# Not sure where to begin..need help with component separation, hernia



## bda23054 (Jan 8, 2013)

PREOPERATIVE DIAGNOSIS
Incarcerated incisional hernia.

POSTOPERATIVE DIAGNOSIS
Incarcerated incisional hernia.

NAME OF OPERATION
Exploratory laparotomy, lysis of adhesions and primary closure with Biologic mesh placement. 

INDICATIONS 
This is a 90-year-old female who has had an extensive surgical history, who presents with acute onset of abdominal pain.  CAT scan was done, which showed the small bowel obstruction starting at the level of incisional hernia that was found infraumbilical, so the patient was brought in for hernia repair.

DESCRIPTION OF OPERATION
The patient was brought to the operating table and placed in the supine position.  General  anesthesia was induced.   The abdomen was prepped and draped in the usual sterile fashion.

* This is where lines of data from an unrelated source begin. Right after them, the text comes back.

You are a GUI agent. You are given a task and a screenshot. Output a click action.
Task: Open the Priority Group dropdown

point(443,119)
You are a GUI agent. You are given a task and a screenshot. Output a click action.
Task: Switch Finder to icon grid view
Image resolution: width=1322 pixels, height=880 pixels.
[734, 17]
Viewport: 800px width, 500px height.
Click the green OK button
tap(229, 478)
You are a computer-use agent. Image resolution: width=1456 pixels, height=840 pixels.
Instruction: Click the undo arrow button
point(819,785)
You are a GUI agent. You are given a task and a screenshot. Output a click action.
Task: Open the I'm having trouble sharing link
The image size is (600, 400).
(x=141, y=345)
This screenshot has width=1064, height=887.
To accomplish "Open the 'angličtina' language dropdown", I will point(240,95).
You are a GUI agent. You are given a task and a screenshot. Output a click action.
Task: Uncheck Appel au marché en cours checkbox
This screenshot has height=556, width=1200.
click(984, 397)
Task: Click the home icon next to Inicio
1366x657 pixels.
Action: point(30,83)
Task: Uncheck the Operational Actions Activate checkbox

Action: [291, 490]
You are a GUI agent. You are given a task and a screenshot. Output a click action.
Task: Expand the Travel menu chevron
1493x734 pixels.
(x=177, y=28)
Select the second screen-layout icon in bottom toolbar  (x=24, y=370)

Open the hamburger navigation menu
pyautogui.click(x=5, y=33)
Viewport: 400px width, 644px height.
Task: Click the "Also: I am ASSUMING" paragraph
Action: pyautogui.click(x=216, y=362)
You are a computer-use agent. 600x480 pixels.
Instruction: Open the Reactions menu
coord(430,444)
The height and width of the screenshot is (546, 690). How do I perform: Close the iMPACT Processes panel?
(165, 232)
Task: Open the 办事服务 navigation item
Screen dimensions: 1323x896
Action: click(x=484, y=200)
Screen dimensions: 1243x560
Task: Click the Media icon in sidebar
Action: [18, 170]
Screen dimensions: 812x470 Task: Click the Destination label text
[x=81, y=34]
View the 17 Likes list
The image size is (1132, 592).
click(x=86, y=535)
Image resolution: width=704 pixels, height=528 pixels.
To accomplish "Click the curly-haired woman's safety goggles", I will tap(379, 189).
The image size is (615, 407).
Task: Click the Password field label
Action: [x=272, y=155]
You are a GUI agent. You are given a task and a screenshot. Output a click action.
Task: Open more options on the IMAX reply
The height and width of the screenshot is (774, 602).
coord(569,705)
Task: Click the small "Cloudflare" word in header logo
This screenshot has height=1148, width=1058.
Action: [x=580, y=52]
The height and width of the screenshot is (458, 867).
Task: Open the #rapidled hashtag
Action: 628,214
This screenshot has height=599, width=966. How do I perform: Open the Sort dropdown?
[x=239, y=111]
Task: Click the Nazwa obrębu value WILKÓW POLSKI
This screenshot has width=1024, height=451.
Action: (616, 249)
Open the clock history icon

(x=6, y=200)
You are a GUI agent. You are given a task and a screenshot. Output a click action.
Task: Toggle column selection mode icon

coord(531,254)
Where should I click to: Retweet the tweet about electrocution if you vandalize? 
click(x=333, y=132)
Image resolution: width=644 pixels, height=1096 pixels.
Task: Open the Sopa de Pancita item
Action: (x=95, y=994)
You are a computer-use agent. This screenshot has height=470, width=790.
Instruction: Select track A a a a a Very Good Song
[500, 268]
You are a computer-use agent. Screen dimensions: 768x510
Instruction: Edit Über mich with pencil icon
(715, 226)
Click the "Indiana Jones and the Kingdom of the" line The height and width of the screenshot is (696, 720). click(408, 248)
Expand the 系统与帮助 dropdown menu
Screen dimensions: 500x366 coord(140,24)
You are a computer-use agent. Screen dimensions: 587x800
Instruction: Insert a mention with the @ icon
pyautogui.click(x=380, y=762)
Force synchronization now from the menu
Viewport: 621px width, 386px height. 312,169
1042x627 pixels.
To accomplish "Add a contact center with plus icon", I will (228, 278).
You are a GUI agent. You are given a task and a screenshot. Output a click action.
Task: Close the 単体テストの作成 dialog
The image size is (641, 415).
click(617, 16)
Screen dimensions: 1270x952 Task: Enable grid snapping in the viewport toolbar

A vertical skin incision was made through a previous scar the started infraumbilical and continued just above the pubic bone.  There was noted to be thin skin and subcutaneous tissue and there was noted to be a large hernia sac.  This was retracted and opened and there was small bowel contents contained within it that were easily reducible.  It was noted to be viable without strangulation or necrosis.  Once this was done the hernia sac was resected from the subcutaneous layers in its entirety and sent off the table as specimen.  Kochers were then grasped on the fascia and using a component separation technique, or myofascial release, the subcutaneous tissues were divided laterally on both sides until the external oblique aponeurosis was encountered.  An incision was made vertically through it and bilaterally and noted to have more than a 3 cm release on both sides.  This then easily closed the defect and so to reinforce this technique a Stratus Biologic mesh 10x10 cm was then prepared by soaking in saline for approximately four minutes in duration and then using 2-0 Prolene sutures on the corners, the sutures were brought through the fascia, through the mesh and back through the fascia again.  They were then tied and the hernia defect was closed primarily using an 0 PDS suture.  There was noted to be good lay without any tension whatsoever.

The subcutaneous tissues were then approximated using 3-0 Vicryl.  To closed suction drainage were brought through left stab wound incisions and lay on top of the fascia and secured with a 3-0 nylon suture.  The skin was approximated using skin staples and a Provena Wound V.A.C. system was placed.


----------



## MCook (Jan 9, 2013)

The AAPC has a good article on this surgery.  See:
http://news.aapc.com/index.php/2010/06/expose-the-layers-of-abdominal-wall-reconstruction/


----------